What Can We Learn From Jack Kerouac’s Archives?

The writer would have been 100 this week

Jack Kerouac street sign
A street sign beside City Lights Bookstore in San Francisco, California, identifies the alley adjacent to the bookstore as Jack Kerouac Alley.
Robert Alexander/Getty Images

Most long-dead writers born a century ago can’t be said to exert much influence on contemporary pop culture. Jack Kerouac, however, remains an exception to the rule. March 12 of this year marks the hundredth anniversary of the Beat writer’s birth — and, unsurprisingly, it’s led a number of writers to ponder Kerouac’s legacy. That influence isn’t limited to the literary sphere, either; last year, the long-running online music magazine Perfect Sound Forever explored Kerouac’s impact on the musicians and songwriters.

On Friday, Literary Hub published a number of documents from Kerouac’s publisher Viking’s archives that relate to the author and On the Road. Of particular interest is a 1953 letter from editorial advisor Malcolm Cowley to Allen Ginsberg concerning Kerouac’s work. “He seems to be the most interesting writer that is not being published today,” Cowley wrote.

Cowley went on to praise On the Road, but was more skeptical of Kerouac’s Doctor Sax. Cowley wrote that it, along with an alternate version of On the Road, “might be published by New Directions or Grove Press, but I am afraid that neither of them would be taken by any of the larger publishing houses.”

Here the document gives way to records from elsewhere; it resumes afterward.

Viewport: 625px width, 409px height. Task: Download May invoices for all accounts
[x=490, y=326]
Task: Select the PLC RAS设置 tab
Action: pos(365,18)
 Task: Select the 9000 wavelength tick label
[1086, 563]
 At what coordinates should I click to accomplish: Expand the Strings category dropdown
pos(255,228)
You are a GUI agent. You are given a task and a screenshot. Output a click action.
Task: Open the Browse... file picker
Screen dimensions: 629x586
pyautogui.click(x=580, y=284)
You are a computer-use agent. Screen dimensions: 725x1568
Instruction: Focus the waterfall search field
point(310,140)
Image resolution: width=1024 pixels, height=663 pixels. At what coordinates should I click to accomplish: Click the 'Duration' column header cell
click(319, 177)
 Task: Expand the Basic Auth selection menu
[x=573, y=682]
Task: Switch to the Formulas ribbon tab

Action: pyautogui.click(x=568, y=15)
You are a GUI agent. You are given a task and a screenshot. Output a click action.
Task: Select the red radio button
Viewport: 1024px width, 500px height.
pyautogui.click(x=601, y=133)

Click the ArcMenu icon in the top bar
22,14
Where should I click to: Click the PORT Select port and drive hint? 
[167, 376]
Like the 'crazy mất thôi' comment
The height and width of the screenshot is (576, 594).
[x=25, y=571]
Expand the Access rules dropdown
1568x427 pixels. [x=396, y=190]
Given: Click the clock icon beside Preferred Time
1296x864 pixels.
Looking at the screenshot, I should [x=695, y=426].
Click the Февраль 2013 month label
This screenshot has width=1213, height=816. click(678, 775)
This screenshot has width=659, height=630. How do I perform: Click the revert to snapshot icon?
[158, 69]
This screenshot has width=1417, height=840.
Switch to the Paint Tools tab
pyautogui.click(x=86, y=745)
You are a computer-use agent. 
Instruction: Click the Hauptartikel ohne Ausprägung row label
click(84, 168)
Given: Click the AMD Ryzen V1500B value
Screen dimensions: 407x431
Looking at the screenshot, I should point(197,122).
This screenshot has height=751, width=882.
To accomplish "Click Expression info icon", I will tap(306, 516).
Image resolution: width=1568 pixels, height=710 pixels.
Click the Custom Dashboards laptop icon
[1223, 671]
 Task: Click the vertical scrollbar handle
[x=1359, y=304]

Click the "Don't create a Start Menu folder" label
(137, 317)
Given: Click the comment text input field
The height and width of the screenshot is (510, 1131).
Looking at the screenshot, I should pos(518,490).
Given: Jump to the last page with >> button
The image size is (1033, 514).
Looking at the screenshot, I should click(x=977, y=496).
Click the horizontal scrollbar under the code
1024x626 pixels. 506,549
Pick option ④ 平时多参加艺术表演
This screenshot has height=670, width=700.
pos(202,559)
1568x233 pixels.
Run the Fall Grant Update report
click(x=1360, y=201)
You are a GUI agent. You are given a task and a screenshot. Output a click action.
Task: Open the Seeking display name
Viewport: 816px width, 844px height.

Turns out the argument of smaller publishers being more open to riskier, less commercial work is just as true in 2022 as it was 69 years earlier. And a subsequent letter from Cowley — this time to Kerouac, in the wake of the publication of On the Road — also has some advice that works well in any era.

“A good writer uses his subconscious mind and his conscious mind, one after the other, and uses them both as hard as they can be used,” Cowley told Kerouac. It’s excellent advice.